OBIETTIVO DELL'ESERCIZIO
Trascrivi il brano dell'estratto sul ricorso, cominciando da "Il nuovo rito, invece, all’evidenza" e finendo con "interesse a ricorrere.", ma sostituisci "trenta giorni" con "sessanta giorni".

ESTRATTO DEL DOCUMENTO
* * *

In ragione di ciò, un ricorso dovrebbe essere dichiarato inammissibile, qualora, il ricorrente non sia in grado di dimostrare di ricevere un vantaggio, anche solo potenziale, dall’ipotetico accoglimento fornendo la c.d. prova di resistenza.

Il nuovo rito, invece, all’evidenza costringe ad impugnare un atto endoprocedimentale entro un termine decadenziale di trenta giorni “al buio” e quindi, in assenza di interesse a ricorrere.

L’impugnazione, infatti, potrebbe rivelarsi del tutto inutile quando la ricorrente dovesse apprendere in un momento successivo dell’aggiudicazione in proprio favore, ovvero della propria collocazione in graduatoria in posizione non utile a coltivare il ricorso, posto che il “bene della vita” cui aspira è evidentemente l’aggiudicazione dell’appalto.

* * *

DATI FORNITI
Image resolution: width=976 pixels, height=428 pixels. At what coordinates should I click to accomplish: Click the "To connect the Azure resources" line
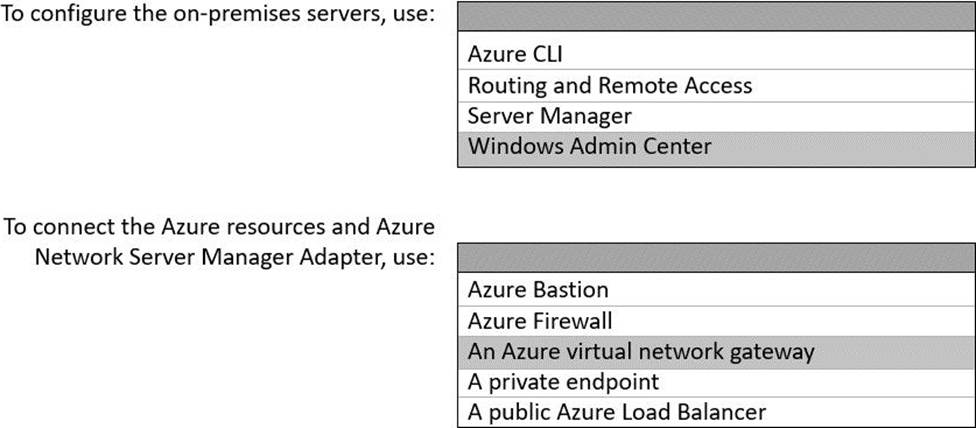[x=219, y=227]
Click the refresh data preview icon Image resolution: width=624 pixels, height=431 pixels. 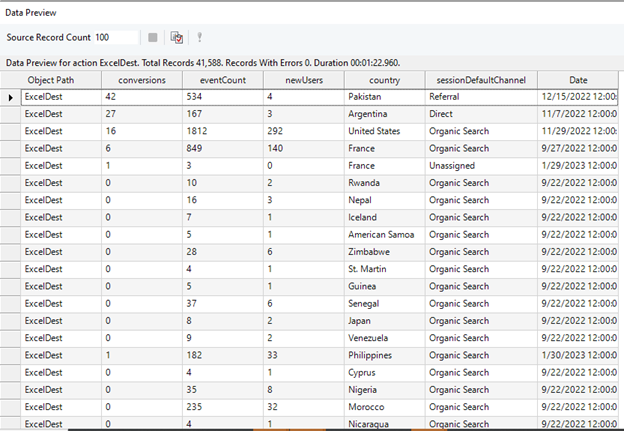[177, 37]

* * *

RISPOSTA ALL'ESERCIZIO
Il nuovo rito, invece, all’evidenza costringe ad impugnare un atto endoprocedimentale entro un termine decadenziale di sessanta giorni “al buio” e quindi, in assenza di interesse a ricorrere.